A nova gestão da Fundação Cultural de Foz do Iguaçu iniciou os trabalhos com uma agenda ampla, que vai além da realização de eventos e busca reforçar o papel da instituição na formulação de políticas públicas para o setor cultural no município. A proposta é consolidar a cultura como eixo de formação, identidade e desenvolvimento econômico, envolvendo artistas, produtores e comunidades na construção das ações ao longo do ano.
Empossada na presidência da Fundação há poucas semanas a jornalista Patrícia Iunovich afirmou, em entrevista ao programa Contraponto, da Rádio Cultura, que a prioridade é estruturar um planejamento de médio e longo prazo, voltado principalmente à formação cultural e à participação social. Entre as iniciativas em discussão está a elaboração de um plano diretor da cultura, que deve ouvir agentes culturais e moradores dos bairros para identificar demandas e potencialidades locais.

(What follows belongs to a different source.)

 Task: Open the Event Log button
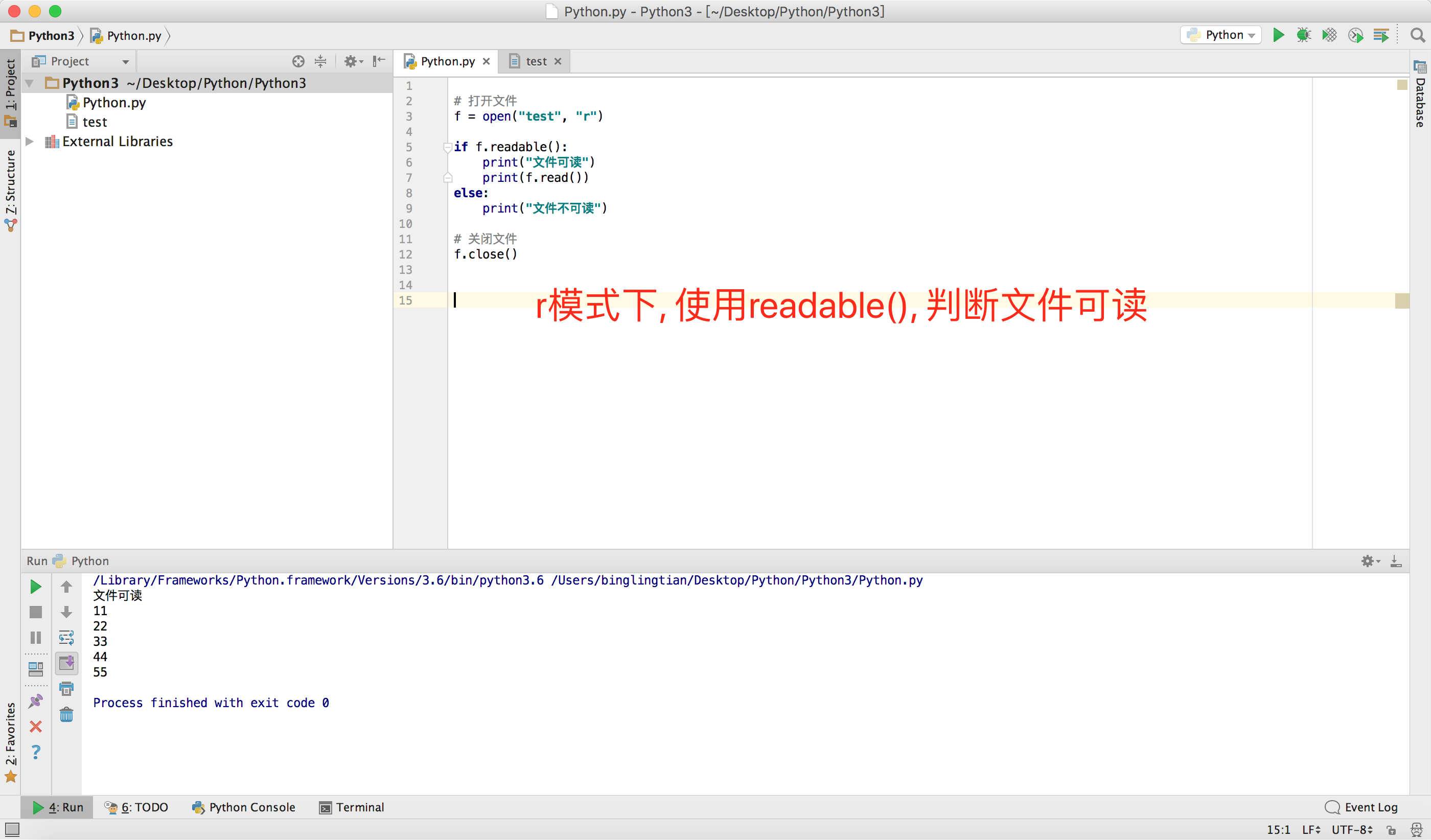(x=1361, y=807)
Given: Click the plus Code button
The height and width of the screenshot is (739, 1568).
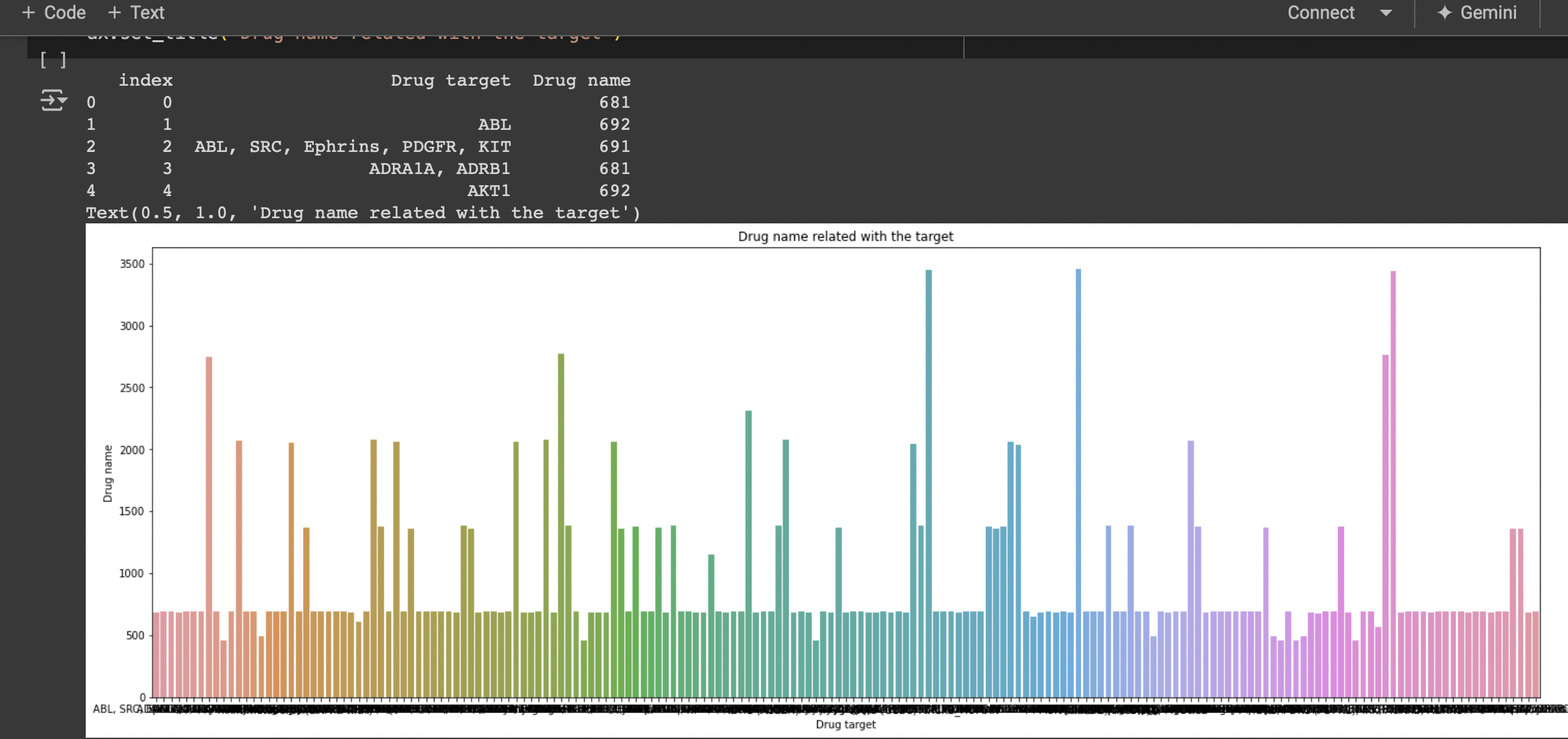Looking at the screenshot, I should pyautogui.click(x=54, y=13).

Segundo a presidente, a Fundação busca fortalecer o entendimento de que sua função não se limita à organização de eventos, mas inclui o incentivo à produção cultural, à formação artística e à preservação da memória e dos patrimônios culturais da cidade.

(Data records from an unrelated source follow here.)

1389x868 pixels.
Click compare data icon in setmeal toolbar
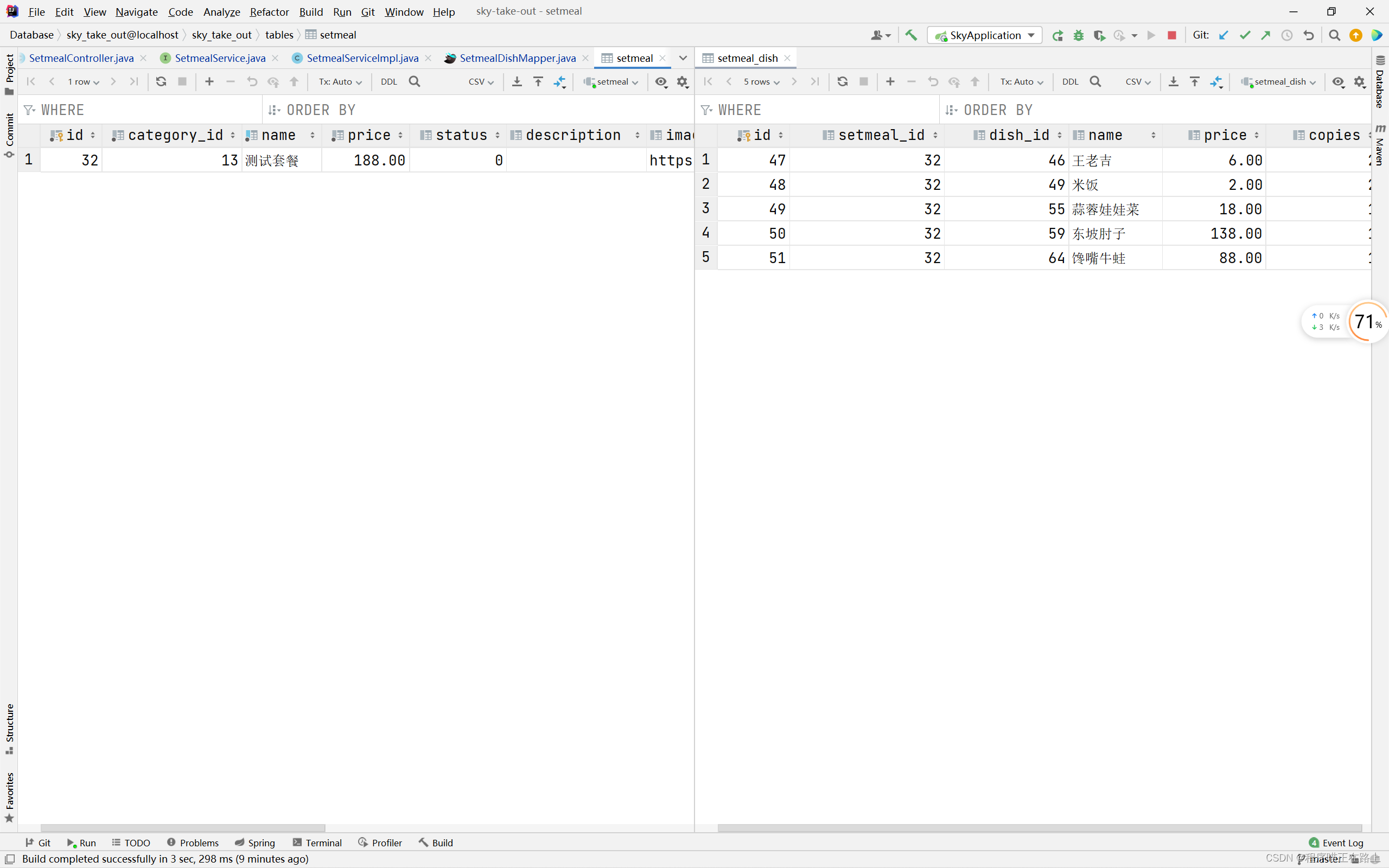pyautogui.click(x=559, y=81)
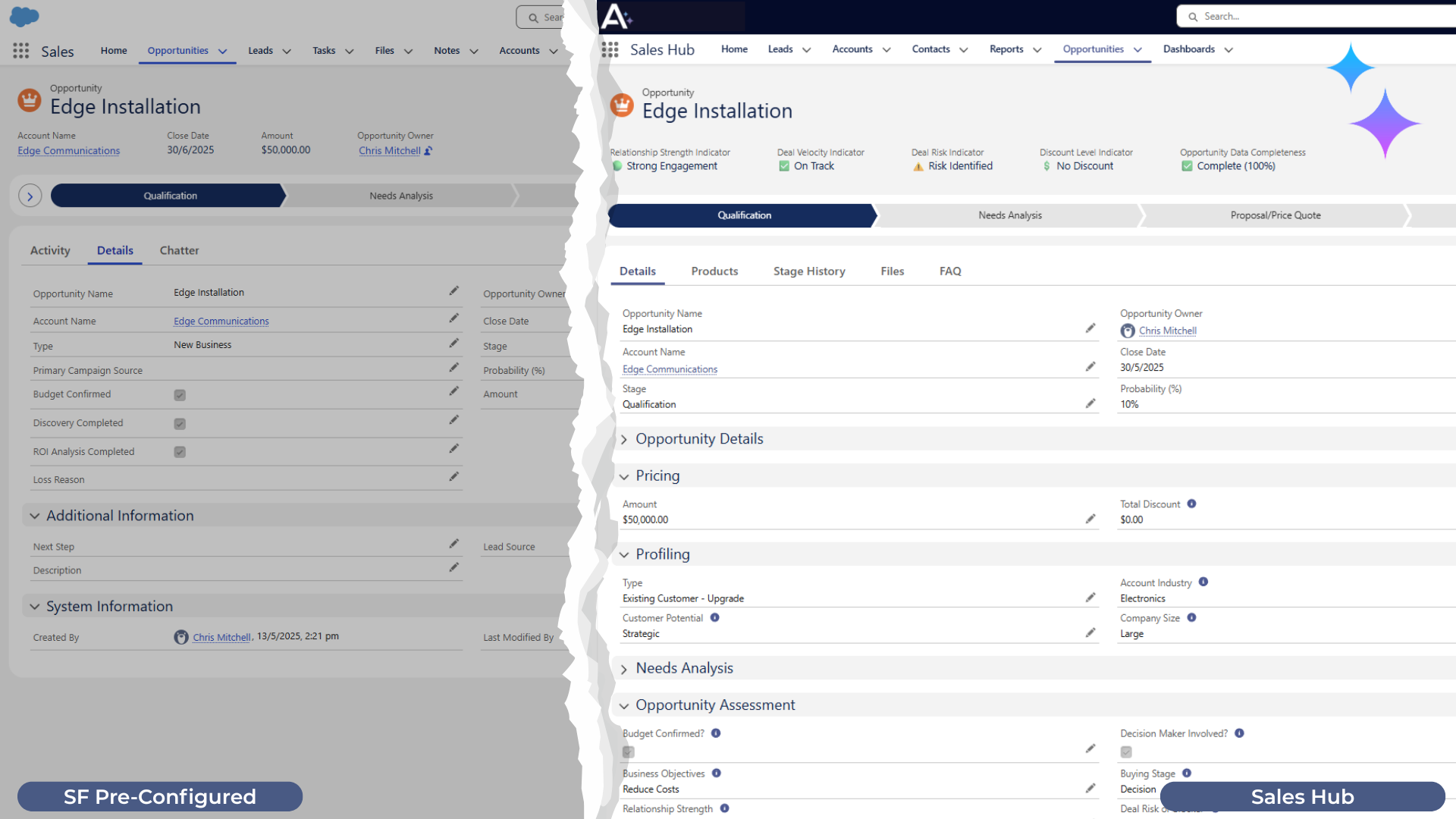Image resolution: width=1456 pixels, height=819 pixels.
Task: Select Needs Analysis stage in Sales Hub path
Action: coord(1009,215)
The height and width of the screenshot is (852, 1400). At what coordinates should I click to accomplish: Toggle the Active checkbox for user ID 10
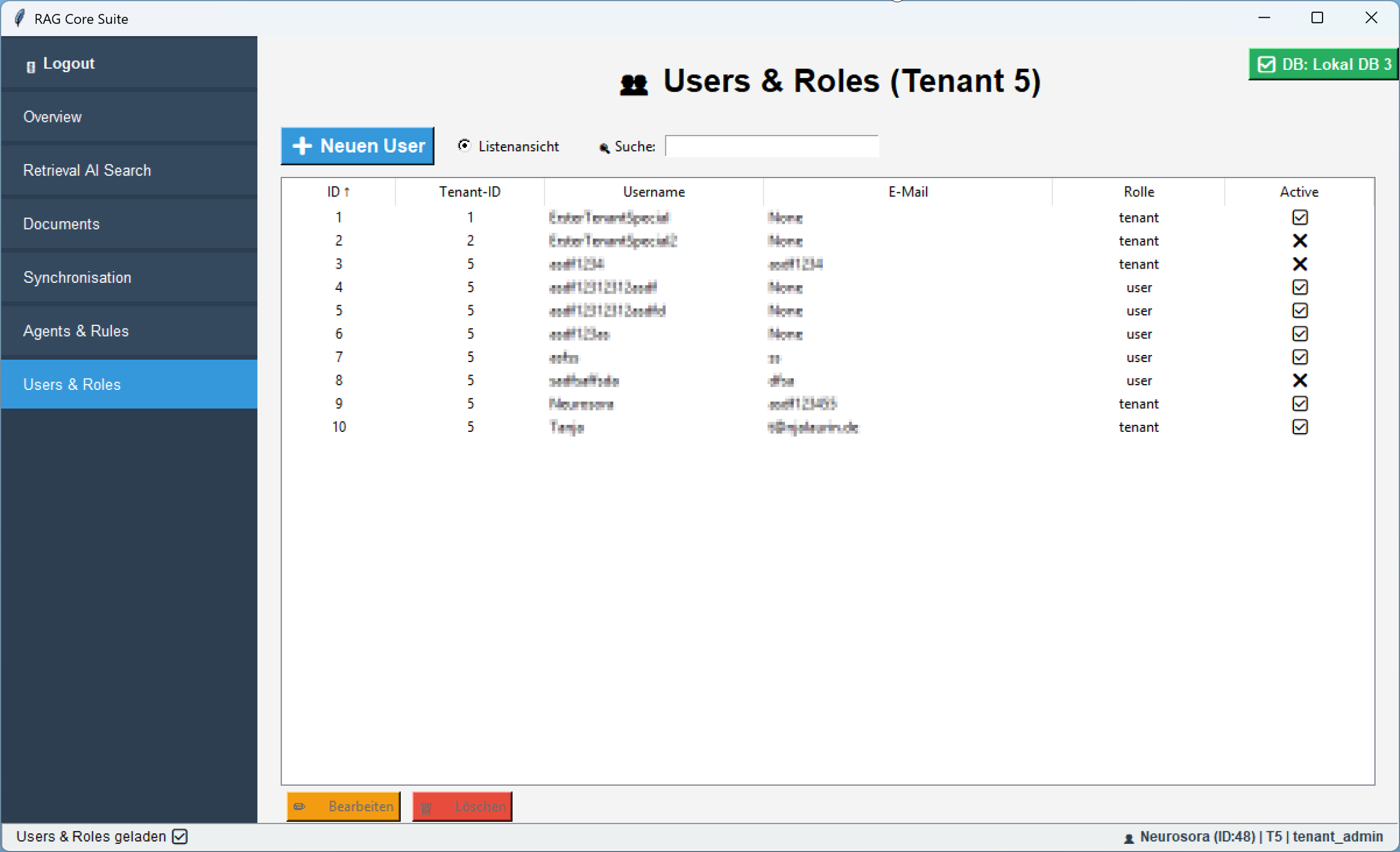click(x=1299, y=427)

Entre as ações já previstas no calendário estão a Feira do Livro, a Fartal, a programação natalina e atividades permanentes na feira dominical, que também deve receber intervenções culturais e melhorias estruturais. A intenção é integrar cultura, turismo e economia criativa, ampliando oportunidades para artistas locais e comerciantes.
Outro foco da gestão é a ocupação cultural de espaços públicos no centro da cidade. Um dos projetos em estudo é a criação da chamada “Rua da Cultura”, na região do Calçadão, reunindo equipamentos históricos e culturais como a sede da Fundação, a Sala Aroldo Alvarenga e a Igreja São João Batista. A proposta prevê programação artística regular e intervenções urbanas que estimulem a convivência e o turismo cultural.

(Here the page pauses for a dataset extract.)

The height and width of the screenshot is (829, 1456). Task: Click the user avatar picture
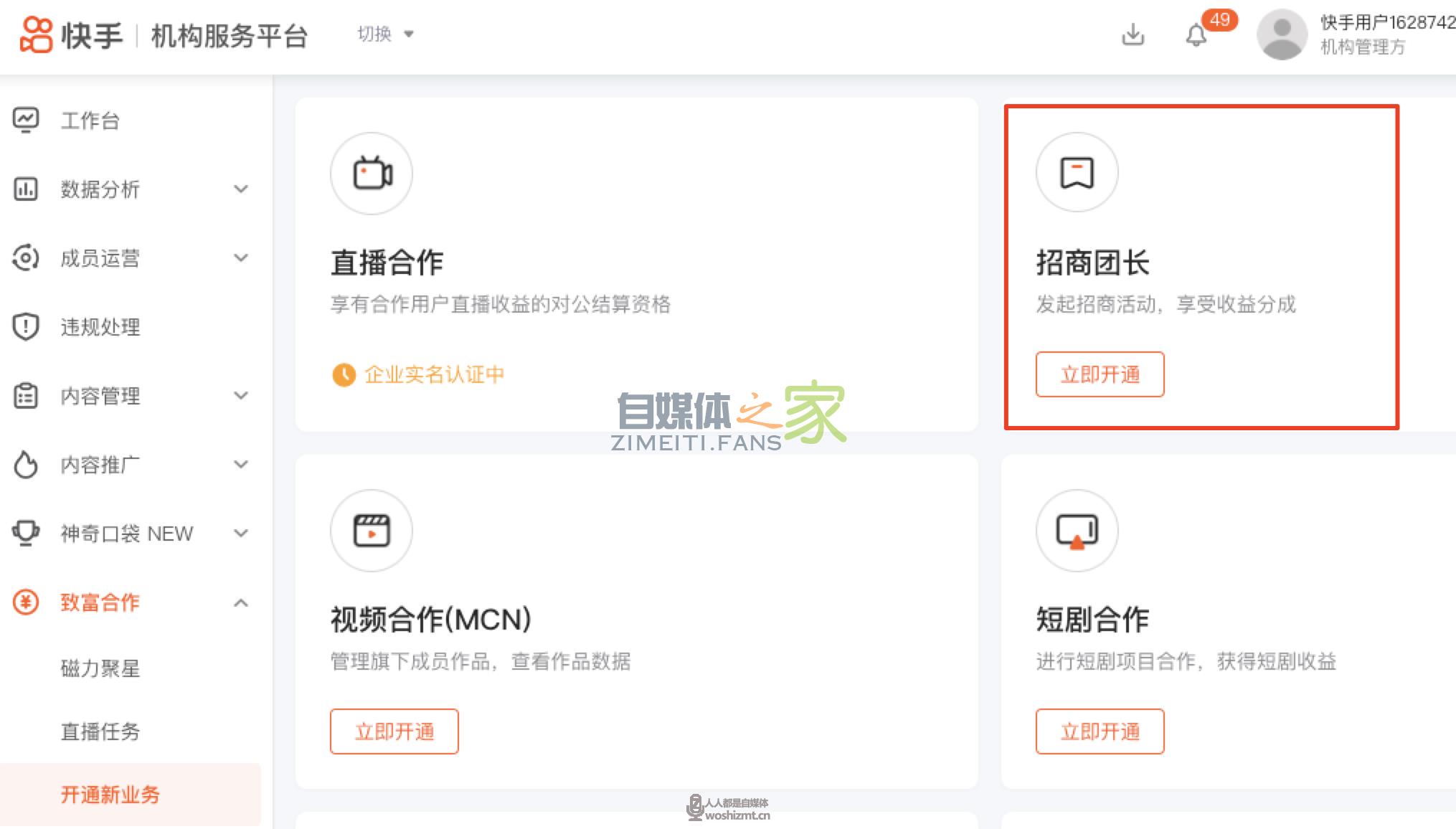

A Fundação também trabalha na captação de recursos externos. O diretor de Captação, Rafael Augusto Dotto, explica que o município busca ampliar parcerias com o Governo do Estado, a União e a iniciativa privada para financiar projetos culturais e programas de formação. O objetivo é diversificar as fontes de financiamento e garantir sustentabilidade às ações culturais.
No campo internacional, a instituição mantém diálogo com representantes culturais ligados ao projeto do Centro Pompidou em Foz do Iguaçu. A expectativa é desenvolver exposições, oficinas e intercâmbios culturais nos próximos meses. Paralelamente, estão sendo organizadas atividades relacionadas à celebração do Ano Novo Chinês, em parceria com a área de Relações Internacionais e o setor de turismo.
A discussão sobre a criação de um teatro municipal também segue no horizonte da gestão. A proposta ainda está em fase inicial e depende da definição de espaço e da busca de recursos, mas é considerada estratégica para ampliar a infraestrutura cultural da cidade.